Timmerman in de 16e eeuw

In de 16e eeuw veranderde het beroep van timmerman aanzienlijk, voornamelijk als gevolg van de Renaissance en de veranderingen in de architectuur en de bouwsector die daarmee gepaard gingen. Een van de belangrijkste veranderingen was de opkomst van de Renaissance bouwstijl, die zich kenmerkte door meer verfijnde en versieringen en ornamenten. Dit vereiste dat timmerlieden nieuwe vaardigheden leerden en nieuwe materialen gebruikten, zoals fineerhout en verschillende soorten hardhout.

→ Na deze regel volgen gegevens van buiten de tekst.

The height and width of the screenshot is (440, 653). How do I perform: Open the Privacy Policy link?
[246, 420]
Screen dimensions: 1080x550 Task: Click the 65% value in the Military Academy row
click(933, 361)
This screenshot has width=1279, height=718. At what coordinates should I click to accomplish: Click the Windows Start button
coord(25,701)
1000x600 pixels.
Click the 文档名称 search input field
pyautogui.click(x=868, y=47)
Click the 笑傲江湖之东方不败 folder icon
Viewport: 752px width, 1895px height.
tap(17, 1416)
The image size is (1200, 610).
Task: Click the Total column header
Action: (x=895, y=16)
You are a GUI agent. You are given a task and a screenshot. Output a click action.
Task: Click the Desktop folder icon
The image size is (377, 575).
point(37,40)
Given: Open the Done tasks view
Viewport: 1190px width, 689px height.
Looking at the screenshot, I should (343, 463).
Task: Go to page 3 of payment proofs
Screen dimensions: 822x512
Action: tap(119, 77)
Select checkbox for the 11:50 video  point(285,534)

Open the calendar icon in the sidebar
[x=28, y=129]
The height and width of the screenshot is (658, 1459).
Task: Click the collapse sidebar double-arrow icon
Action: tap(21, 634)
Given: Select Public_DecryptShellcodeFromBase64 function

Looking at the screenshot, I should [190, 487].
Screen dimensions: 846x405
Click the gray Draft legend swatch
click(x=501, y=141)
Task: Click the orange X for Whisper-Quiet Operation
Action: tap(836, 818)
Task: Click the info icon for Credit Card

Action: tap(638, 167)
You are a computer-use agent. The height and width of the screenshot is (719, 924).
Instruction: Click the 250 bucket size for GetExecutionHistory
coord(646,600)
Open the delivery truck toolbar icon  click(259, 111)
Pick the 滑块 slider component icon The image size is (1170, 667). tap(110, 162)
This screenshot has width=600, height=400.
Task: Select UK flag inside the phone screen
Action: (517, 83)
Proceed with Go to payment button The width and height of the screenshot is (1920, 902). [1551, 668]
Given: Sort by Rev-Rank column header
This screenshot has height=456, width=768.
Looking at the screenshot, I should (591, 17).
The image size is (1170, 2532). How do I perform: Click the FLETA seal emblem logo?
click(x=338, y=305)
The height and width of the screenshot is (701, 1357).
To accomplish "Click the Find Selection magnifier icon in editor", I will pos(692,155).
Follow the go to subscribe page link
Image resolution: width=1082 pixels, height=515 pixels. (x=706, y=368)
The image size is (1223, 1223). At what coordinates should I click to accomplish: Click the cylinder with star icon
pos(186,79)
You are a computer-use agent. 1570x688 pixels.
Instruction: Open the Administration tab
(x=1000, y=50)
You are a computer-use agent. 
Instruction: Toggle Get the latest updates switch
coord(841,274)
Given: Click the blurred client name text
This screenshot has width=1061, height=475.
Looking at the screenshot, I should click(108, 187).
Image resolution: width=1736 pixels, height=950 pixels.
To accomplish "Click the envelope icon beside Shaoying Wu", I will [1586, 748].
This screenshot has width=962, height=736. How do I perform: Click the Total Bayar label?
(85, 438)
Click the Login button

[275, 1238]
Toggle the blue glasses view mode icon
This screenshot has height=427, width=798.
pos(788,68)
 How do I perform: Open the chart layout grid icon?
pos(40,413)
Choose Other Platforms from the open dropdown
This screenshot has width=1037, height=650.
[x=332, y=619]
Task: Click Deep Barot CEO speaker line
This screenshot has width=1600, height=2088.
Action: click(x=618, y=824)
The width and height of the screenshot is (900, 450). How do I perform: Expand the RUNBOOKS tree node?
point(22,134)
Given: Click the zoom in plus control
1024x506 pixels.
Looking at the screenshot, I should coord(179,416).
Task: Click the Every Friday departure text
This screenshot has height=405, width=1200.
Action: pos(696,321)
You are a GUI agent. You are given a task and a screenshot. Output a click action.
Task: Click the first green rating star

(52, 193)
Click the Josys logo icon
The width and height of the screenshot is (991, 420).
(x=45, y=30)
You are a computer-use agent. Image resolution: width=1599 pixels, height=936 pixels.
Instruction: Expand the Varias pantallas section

Daarnaast zorgde de opkomst van de boekdrukkunst voor een makkelijkere verspreiding van kennis en ideeën, waardoor timmerlieden toegang kregen tot nieuwe ontwerpen en technieken. Dit leidde tot meer specialisatie binnen het beroep, waarbij sommige timmerlieden zich richtten op specifieke gebieden zoals trappen, kozijnen, etc. Afhankelijk van specialisatie en ervaring waren de inkomsten halverwege de eeuw gemiddeld 8 tot 10 stuivers per dag. Ofwel 48 tot 60 stuivers per week. De uitgaven bestonden dan uit:

  • Huur: 5 tot 10 stuivers per week
  • Voedsel 20 tot 25 stuivers per week
  • Brandstof (hout en kolen): 8 stuivers
  • Kleding en schoenen: 10 stuivers
  • Onderhoud gereedschap: 2 stuiver
  • Onvoorzien/sparen: 5 stuivers

Dit was geen vetpot. Met elke dag een brood en een liter melk en af en toe wat groenten, eieren of kaas was je al snel 25 stuivers per week kwijt. En voor bijvoorbeeld een eenvoudige jas van 8 gulden moest de timmerman in dit voorbeeld al 16 weken sparen! Vaak probeerde men extra inkomsten te regelen, bijvoorbeeld doordat de man eigen gemaakte producten ging verkopen of dat de vrouw meehielp door thuis te werken, zoals het spinnen van garen of het naaien en vermaken van kleding. Ook hield men bijvoorbeeld kippen of verbouwde men vaak eigen voedsel, zoals granen, groenten en fruit.